The most popular plan, the basic HMO, is the purest form of the managed care concept described above. A PPO is a variation of the basic HMO. It combines features of both indemnity insurance and HMO plans. A PPO is typically organized by a large insurer or a group of doctors or hospitals. Under this arrangement, networks of health care providers contract with large organizations to offer their services at reduced rates. The major difference from the HMO is that PPO enrollees retain the option of seeking care outside of the network with a doctor or hospital of their choice. They are usually charged a penalty for doing so, however. Doctors and hospitals are drawn to PPOs because they provide prompt payment for services as well as access to a large client base.

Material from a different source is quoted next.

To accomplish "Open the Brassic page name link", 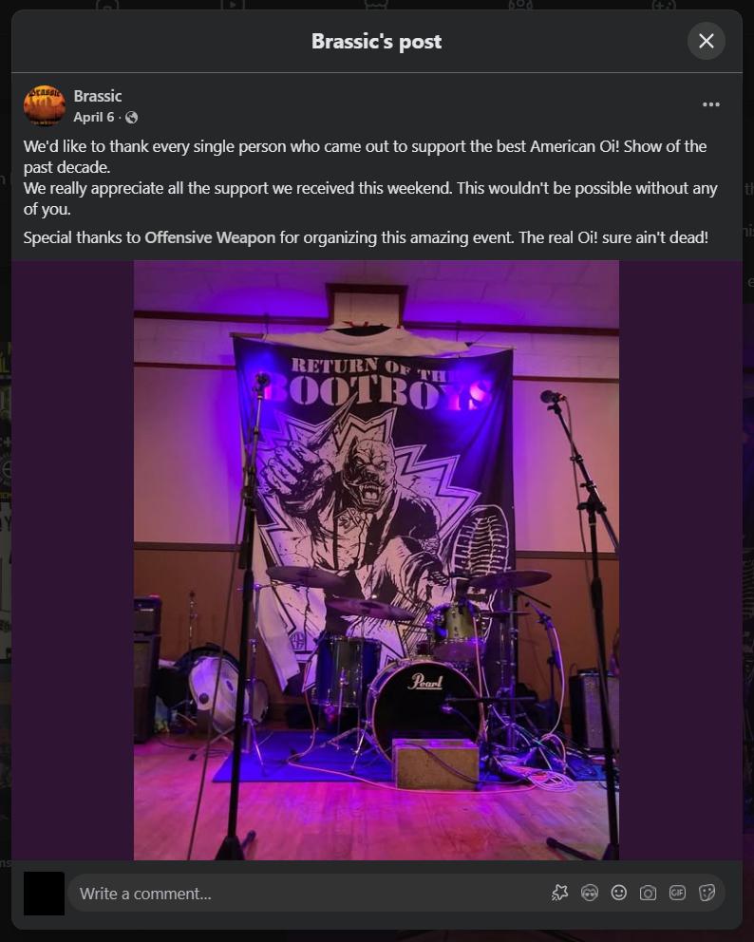I will [97, 96].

HMOs are differentiated by four organizational models that define the relationship between plan sponsors, physicians, and subscribers. Under the first model, called individual practice associations (IPA), HMO sponsors contract with independent physicians who agree to deliver services to enrollees for a fee. Under this plan, the sponsor pays the provider on a per capita, or fee-for-service, basis each time it treats a plan member. Under the second model, the group plan, HMOs contract with groups of physicians to deliver client services. The sponsor then compensates the medical group on a negotiated per capita rate. The physicians determine how they will compensate each member of their group.
A third model, the network model, is similar to the group model but the HMO contracts with various groups of physicians based on the specialty that a particular group of doctors practices. Enrollees then obtain their service from a network of providers based on their specialized needs. Under the fourth model, the staff arrangement, doctors are actually employed by the managed care plan sponsor. The HMO owns the facility and pays salaries to the doctors on its staff. This type of arrangement allows the greatest control over costs but also entails the highest start-up costs.